Sept. 26, 2005 – “My Numbers Don’t Change”
September 26, 2005
Filed under Features
Ever wonder about your financial reports? When you get them (assuming you do!) do you leave them sitting on the desk to be looked at “when I have time, because they don't change anyway?”
Your financial statements are the pulse of your dealership. What is contained in them is forensic evidence that screams “look at me!” So let's take a look, and then you can decide if it's worth the time.
The Income Statement, sometimes called the Profit and Loss, tells you how you did this month and also this year to date. Let's face it, the first thing we do is go right to the bottom line and see if we made any money. There it is, Net Income. If you made money or not the answer is right there. But did you look at what made up that number?
There are two key totals on all income statements. The first is Gross Profit (sales minus cost of goods), and the second, Net Profit (Gross Profit minus Expenses). While your Net Profit might not change there is always information in the income statement that can lead to better (read: more profitable) operations.

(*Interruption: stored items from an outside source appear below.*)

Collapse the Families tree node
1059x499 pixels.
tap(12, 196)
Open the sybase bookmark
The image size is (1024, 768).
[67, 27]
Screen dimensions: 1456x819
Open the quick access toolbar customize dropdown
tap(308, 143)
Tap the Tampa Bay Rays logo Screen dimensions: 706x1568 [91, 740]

The year end income statement is the sum of the twelve fiscal or calendar operating months. If January is the first month of your year, and you see that you earned $50,000 before taxes, would you be pleased? Imagine now if there were a 1% decline in net income for your second month February, for a decrease of $500. Would you be concerned? Probably not, might not even notice. Let's continue the scenario, how about 2% for a total of $1,000? Or perhaps 3% for $1,500 for February? Many of us would not notice it or pay any attention to it. But if that small 3% were to continue for the next 12 months the total is $18,000 right off the bottom line! A 36% drop! I would notice that.
Most changes in financial statements happen over a period of time, and it is hard to see it coming. I have seen net income stay the same from month to month, but sales are higher and the store is busier. What has happened? I am selling tons of parts and more units then ever but I am not making more money! Look at the income statement. Have your wages increased? Is more being spent on advertising? Are we discounting too much? Have costs gone up but not our sales or our prices? Something is eating the profits. Compare your financial statements from one month to the next and you will find the culprits.

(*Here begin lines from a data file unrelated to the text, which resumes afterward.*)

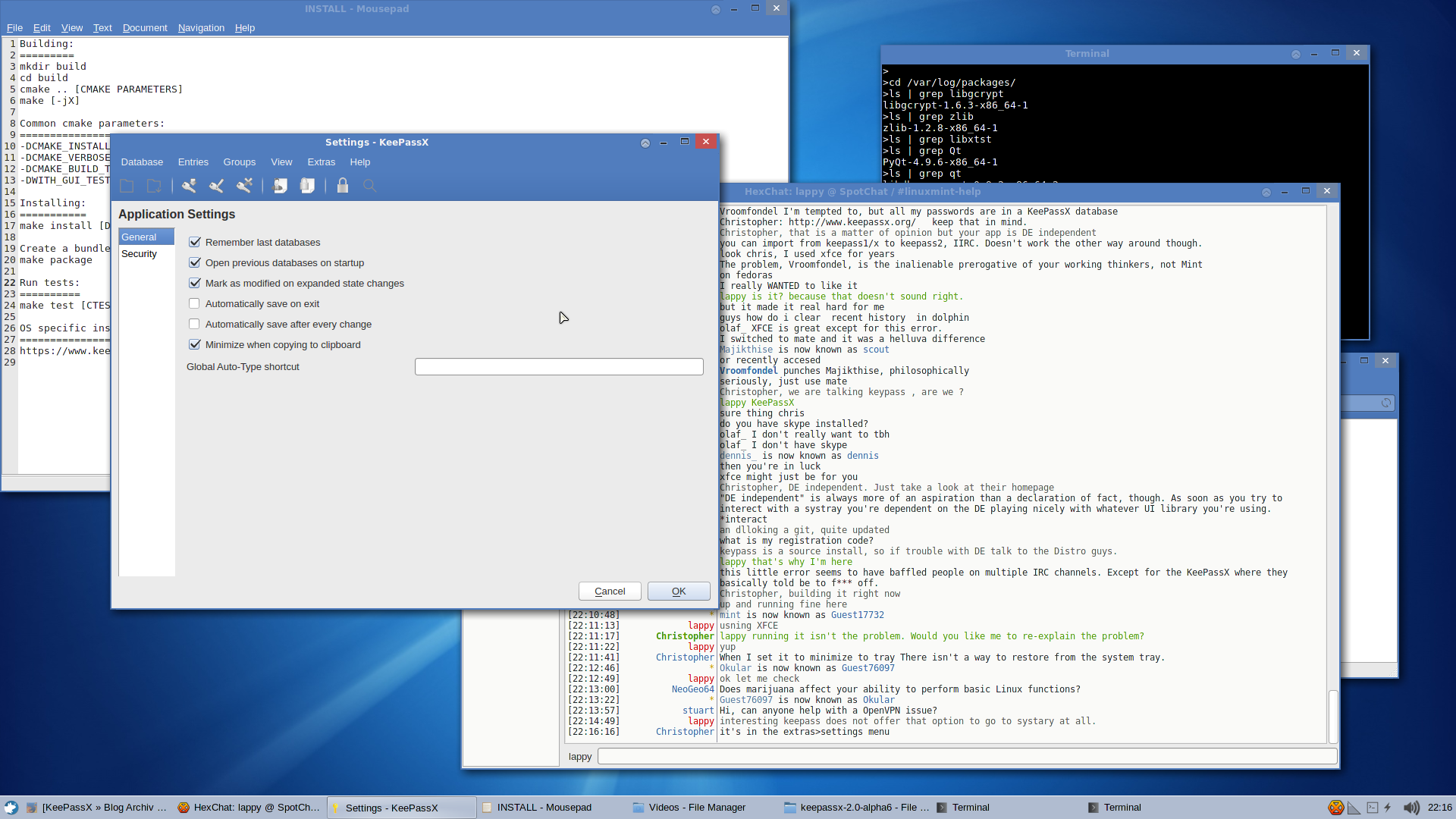Click the Lock databases padlock icon

pos(343,186)
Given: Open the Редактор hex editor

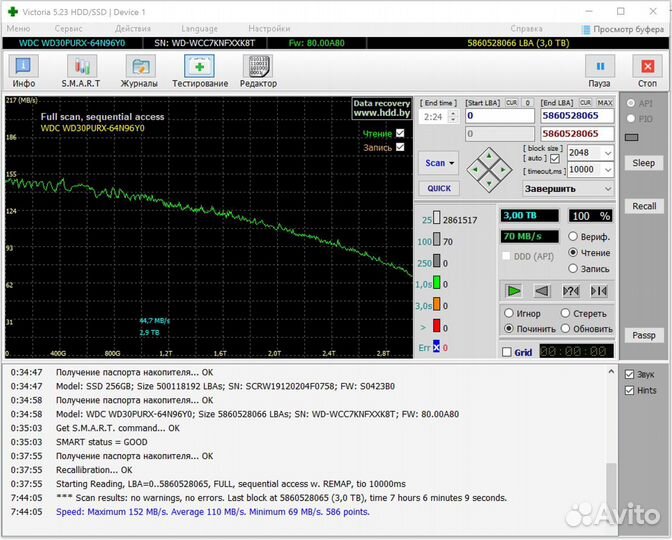Looking at the screenshot, I should click(258, 70).
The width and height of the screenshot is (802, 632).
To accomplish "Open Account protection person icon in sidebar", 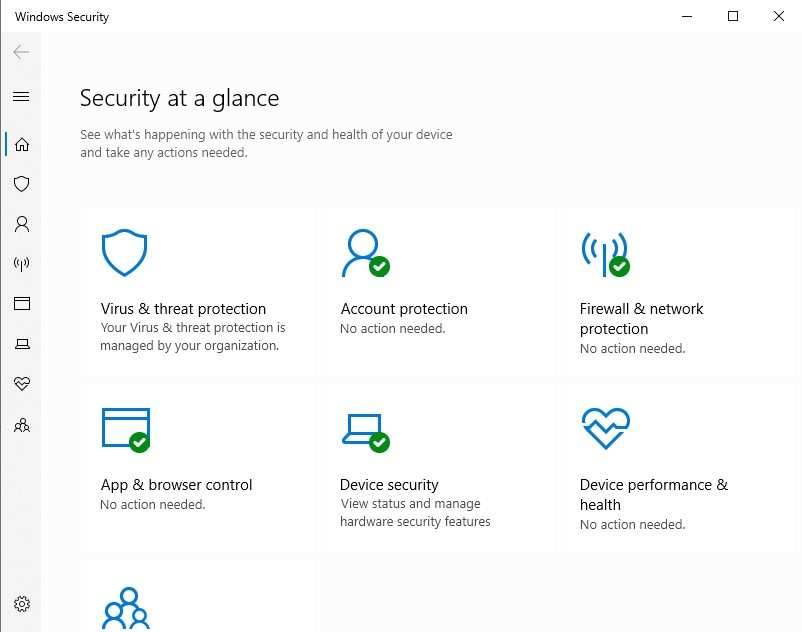I will point(21,224).
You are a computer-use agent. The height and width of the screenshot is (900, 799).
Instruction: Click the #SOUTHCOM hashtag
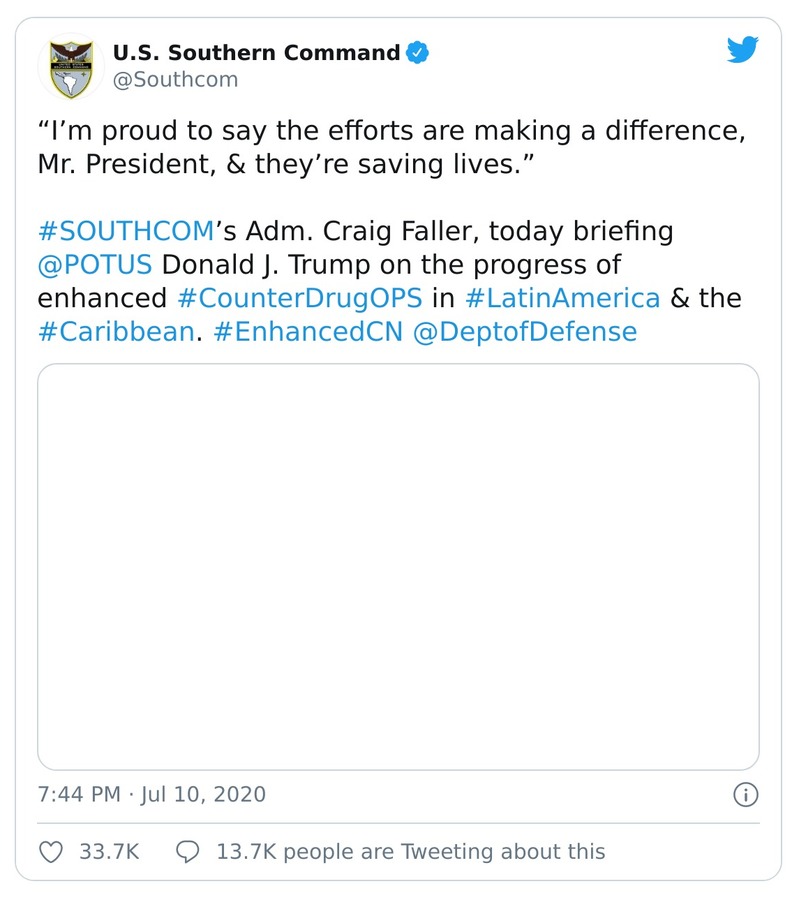[x=125, y=232]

The P&L measures your effectiveness at buying goods and selling them. But the Balance Sheet shows how good you are at managing what you have, and what you have to deal with: Your Assets and your Liabilities.
Look at the balance sheet. The Equity section tells how much value the business has accumulated over time. Every Balance Sheet has just three sections. They are Assets, Liabilities and (the difference), Equity. Inventory is often the largest asset (note: For you guys that have cash as your largest asset, your problems are beyond the scope of this article). Watch the numbers, compare the inventories. Are they growing too much too fast? How is the cash? Is it where you think it should be? How much do you owe to creditors and vendors? The liability section will tell you that. Compare the accounts payable to receivables, and floor plan to floored inventory. Are they about where they should be?

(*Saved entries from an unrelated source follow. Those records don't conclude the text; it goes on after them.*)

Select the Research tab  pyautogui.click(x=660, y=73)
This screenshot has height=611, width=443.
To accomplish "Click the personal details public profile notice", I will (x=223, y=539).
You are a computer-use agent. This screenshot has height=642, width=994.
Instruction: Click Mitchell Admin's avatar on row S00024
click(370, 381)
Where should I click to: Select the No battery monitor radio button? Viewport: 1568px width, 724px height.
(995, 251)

There are accounting tools that can help. An easy test of a business's ability to meet obligations is called the current ratio. That ratio is the total of current assets divided by the total of current liabilities. What it says is - “Do I have enough liquid assets to pay the bills?” My Uncle Jerry runs sheep here in Utah. A lot of sheep. Payday for his ranch hands is on Friday, and sometimes on Thursdays I see him on the phone until midnight. Oats, wheat, corn, hay, ewes, lambs, water shares-any inventory he can sell is turned to cash-all to meet payroll on Friday. If you have $2 in hay today for every $1 needed for tomorrow's payroll, you will probably make it. Anything less than that means your probably scratching for cash and may have some mad ranch-hands on pay day. And there is nothing worse than a mad ranch-hand!
Another financial measure is Return On Investment. Find the annual net income from the income statement and divide it by the total assets averaged for the year. Most retail stores are anywhere between 8 - 12 percent. If your ROI drops you are losing your touch, and you need to get this thing back into the groove.
Last, look at your departments. Too often we focus only on the total dealership. The dealership is made up of a few big departmental chunks. New, Used, Parts, Service, F&I, Motorclothes-each one should be closely examined and required to answer and explain. Try to come up with three or four questions for each department. Why did cost of goods sold increase in the service department but sales did not? If one goes up, shouldn't the other? Now there's a question for that manager to chew on.
No matter what you do, first of all require that your statements are accurate. And second, read them! Sit with your accounting person and review the statements on a certain set date. The 10th or 15th is reasonable. Do this, and you will find that perhaps when your numbers do not change, that could be the greatest worry of all.